• [WHAT IS BEING ASKED] In the data below, work out how many lines include the string "Identify". Only the number should be given.

Collected data entries:
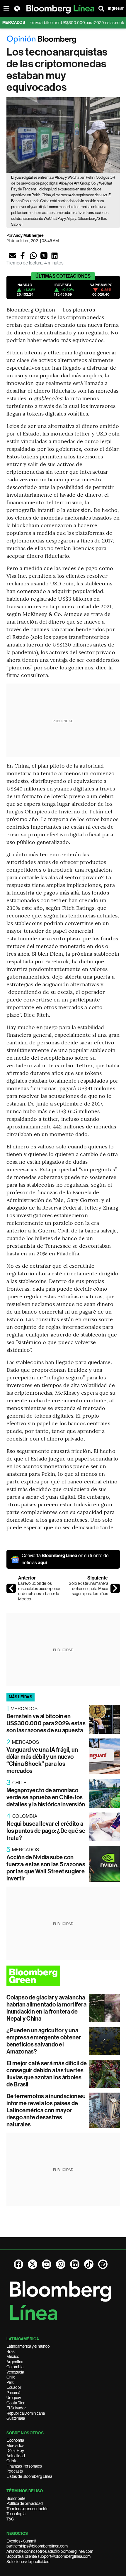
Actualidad (15, 2455)
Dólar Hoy (15, 2450)
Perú (10, 2382)
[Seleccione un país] (17, 8)
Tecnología (15, 2513)
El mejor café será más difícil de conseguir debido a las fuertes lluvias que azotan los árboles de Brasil (46, 2074)
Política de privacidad (24, 2503)
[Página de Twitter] (32, 2264)
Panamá (13, 2392)
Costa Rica (15, 2403)
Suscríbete (15, 2498)
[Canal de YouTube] (46, 2264)
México (12, 2356)
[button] (12, 255)
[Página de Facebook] (18, 2264)
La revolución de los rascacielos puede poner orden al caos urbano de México (39, 1591)
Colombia (14, 2366)
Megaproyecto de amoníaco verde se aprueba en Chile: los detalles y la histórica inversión (45, 1797)
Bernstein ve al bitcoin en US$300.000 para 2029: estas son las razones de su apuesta (46, 1723)
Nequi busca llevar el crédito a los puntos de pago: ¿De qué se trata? (46, 1830)
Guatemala (15, 2418)
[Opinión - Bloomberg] (63, 39)
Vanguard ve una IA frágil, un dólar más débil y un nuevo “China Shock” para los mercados (42, 1760)
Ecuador (13, 2387)
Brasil (11, 2351)
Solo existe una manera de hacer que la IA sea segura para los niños (88, 1588)
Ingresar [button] (116, 8)
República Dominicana (25, 2413)
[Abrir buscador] (101, 8)
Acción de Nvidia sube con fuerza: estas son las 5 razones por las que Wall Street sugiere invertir (45, 1868)
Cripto (12, 2460)
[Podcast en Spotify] (103, 2264)
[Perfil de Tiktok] (88, 2264)
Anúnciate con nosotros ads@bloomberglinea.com (49, 2551)
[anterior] (11, 1588)
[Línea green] (63, 1976)
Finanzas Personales (24, 2466)
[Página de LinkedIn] (74, 2264)
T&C (10, 2519)
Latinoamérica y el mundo (28, 2346)
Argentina (14, 2361)
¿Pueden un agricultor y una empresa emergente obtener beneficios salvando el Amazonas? (43, 2041)
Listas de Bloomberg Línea (29, 2476)
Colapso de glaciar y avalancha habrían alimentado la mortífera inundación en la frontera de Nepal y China (46, 2008)
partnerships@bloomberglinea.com (37, 2546)
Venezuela (15, 2372)
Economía (15, 2440)
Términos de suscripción (27, 2508)
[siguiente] (115, 1588)
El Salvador (16, 2408)
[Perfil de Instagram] (60, 2264)
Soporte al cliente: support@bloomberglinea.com (48, 2556)
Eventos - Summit (21, 2541)
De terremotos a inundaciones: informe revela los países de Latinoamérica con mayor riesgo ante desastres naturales (45, 2110)
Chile (10, 2377)
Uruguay (13, 2397)
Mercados (15, 2445)
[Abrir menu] (6, 8)
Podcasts (14, 2471)
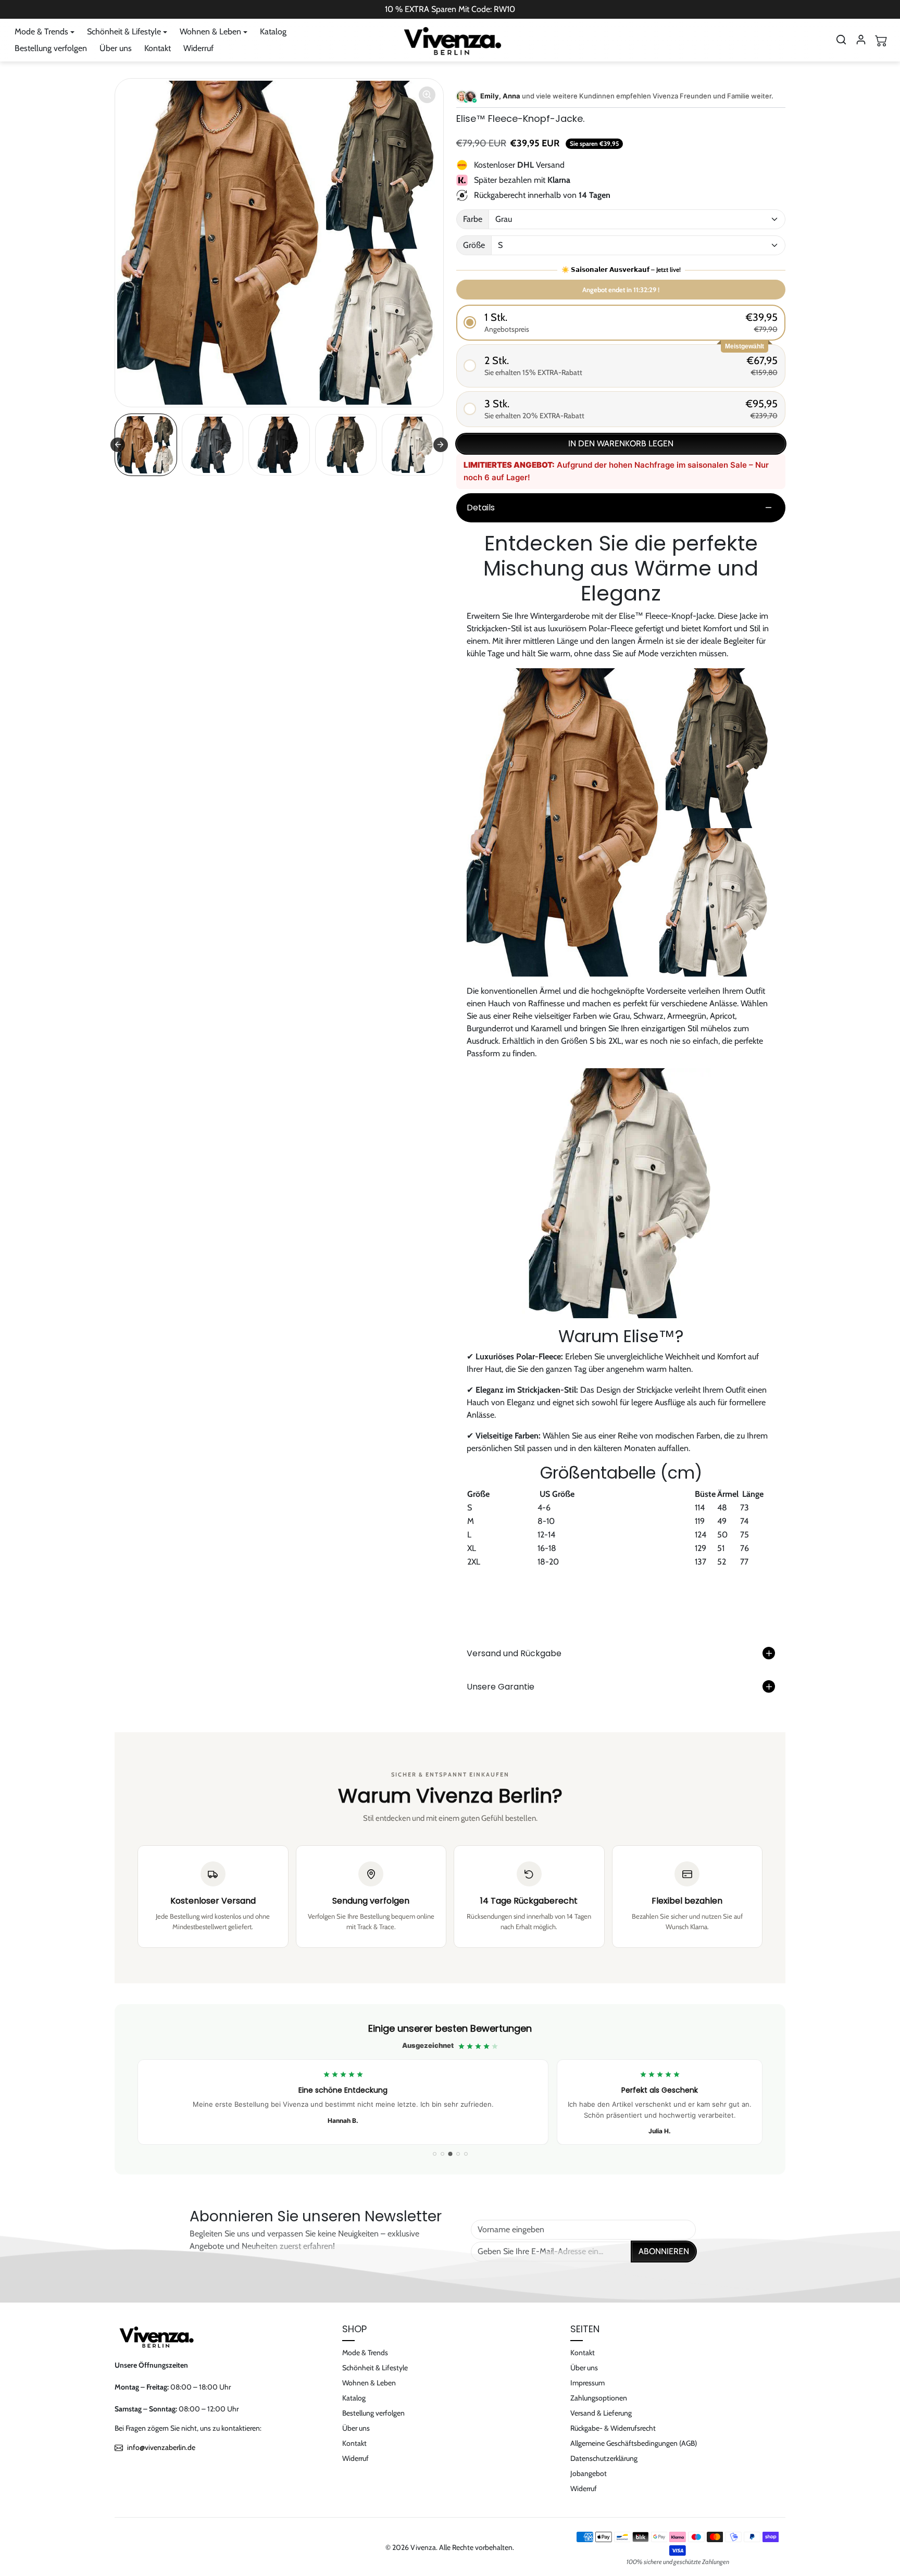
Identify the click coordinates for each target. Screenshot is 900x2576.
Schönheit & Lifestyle (375, 2367)
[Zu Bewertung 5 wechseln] (466, 2154)
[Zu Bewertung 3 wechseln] (450, 2154)
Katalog (273, 31)
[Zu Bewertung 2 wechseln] (442, 2154)
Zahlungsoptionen (598, 2398)
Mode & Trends (365, 2352)
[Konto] (861, 39)
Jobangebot (588, 2473)
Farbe (472, 219)
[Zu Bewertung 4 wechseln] (458, 2154)
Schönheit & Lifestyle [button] (124, 31)
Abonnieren (664, 2251)
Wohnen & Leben (369, 2382)
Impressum (587, 2382)
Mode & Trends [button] (41, 31)
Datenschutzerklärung (604, 2458)
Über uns (115, 48)
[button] (841, 39)
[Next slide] (440, 444)
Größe (474, 245)
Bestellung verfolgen (51, 48)
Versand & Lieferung (601, 2413)
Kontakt (157, 48)
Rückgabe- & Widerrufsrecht (613, 2428)
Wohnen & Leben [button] (210, 31)
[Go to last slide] (117, 444)
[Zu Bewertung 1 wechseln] (434, 2154)
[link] (450, 2089)
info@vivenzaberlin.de (161, 2447)
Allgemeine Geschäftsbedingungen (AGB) (633, 2443)
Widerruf (198, 48)
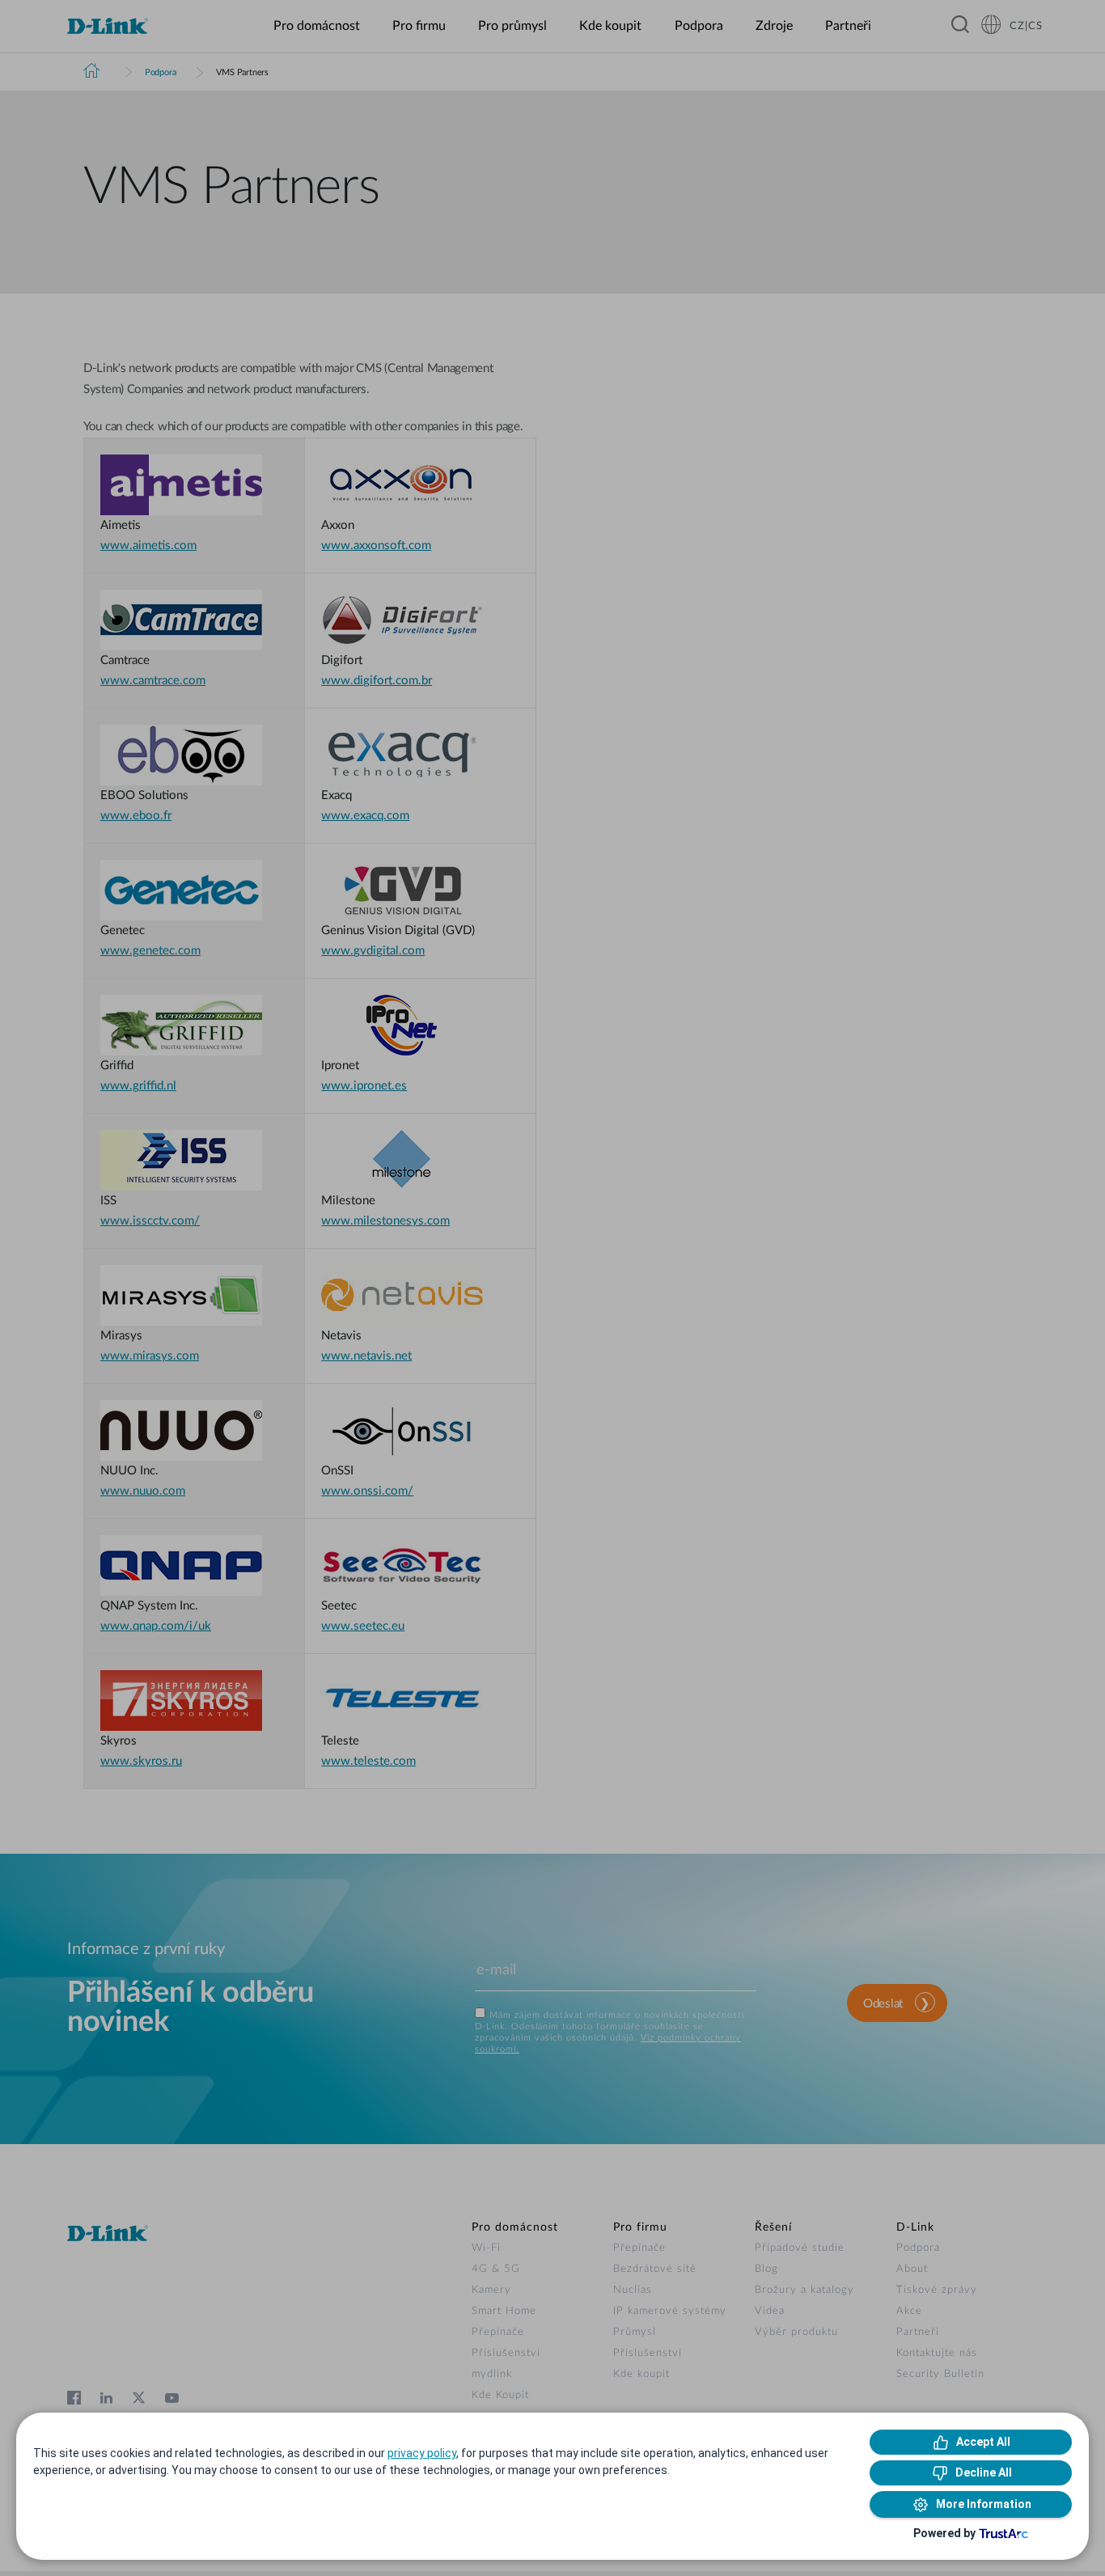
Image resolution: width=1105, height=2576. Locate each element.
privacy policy (421, 2453)
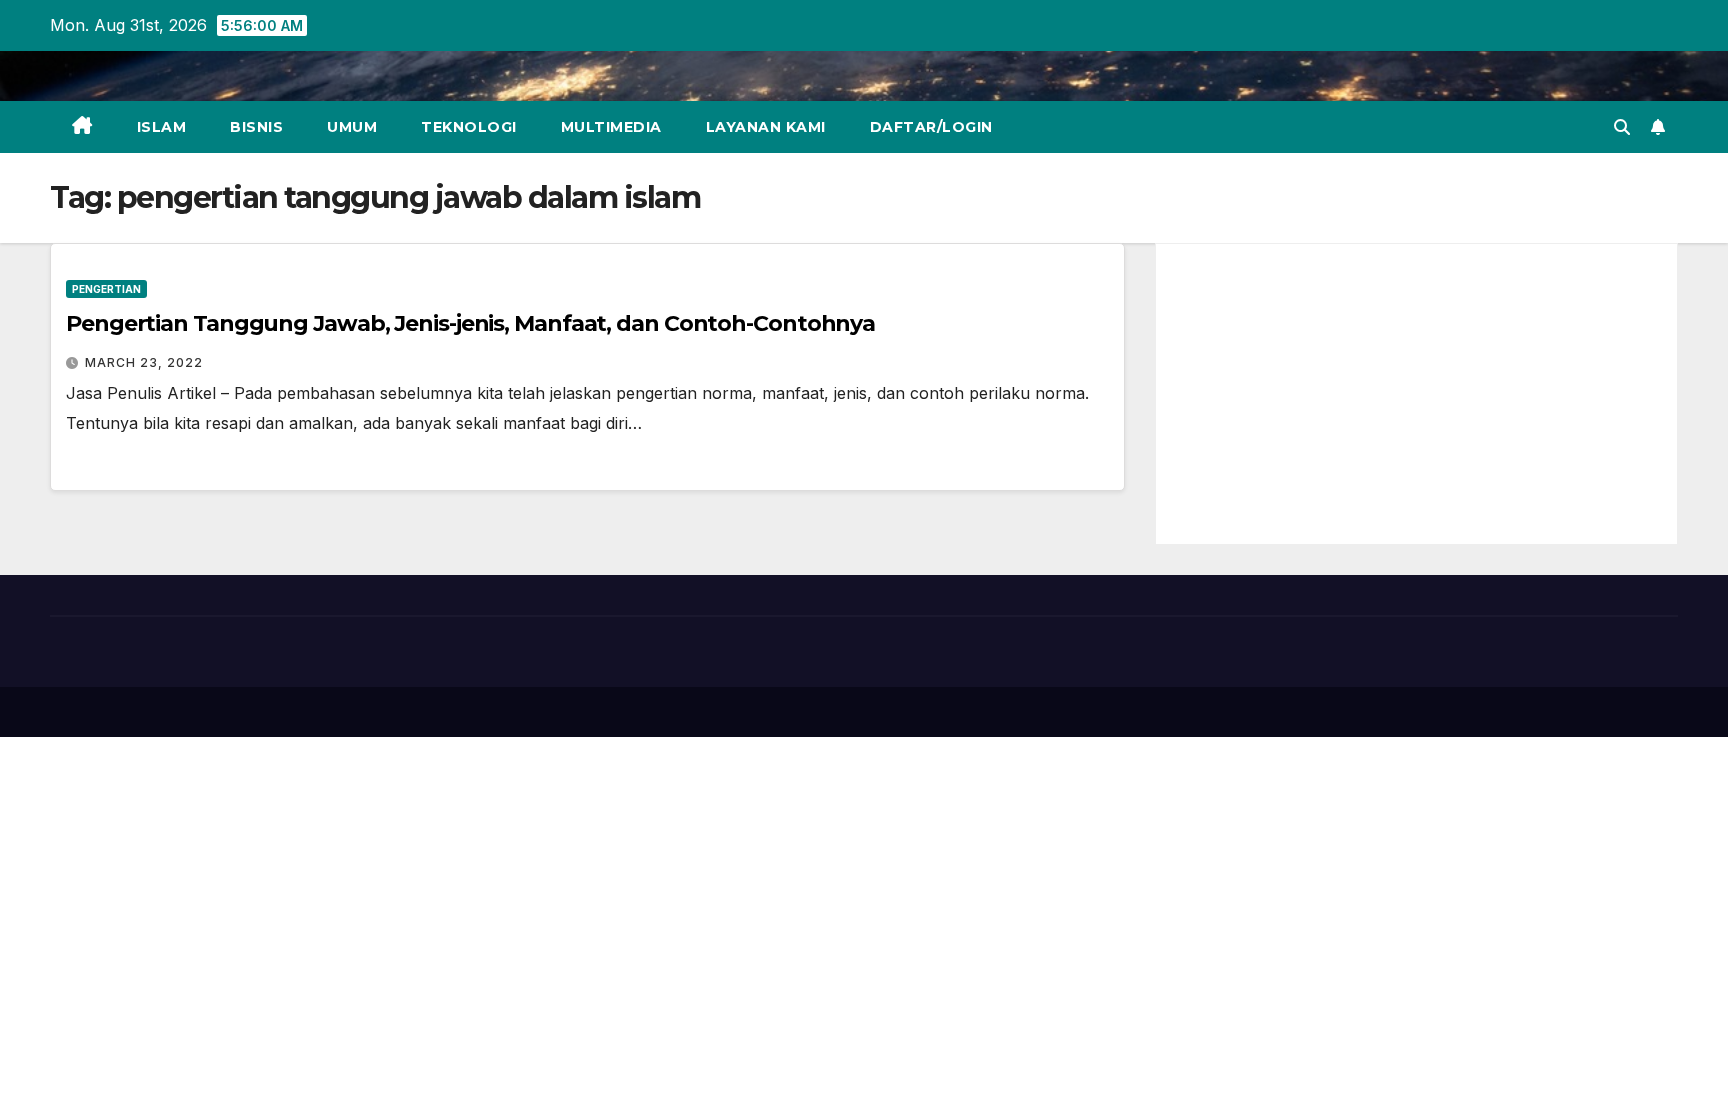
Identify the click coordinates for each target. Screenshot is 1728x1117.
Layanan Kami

• [TASK SOLUTION] 2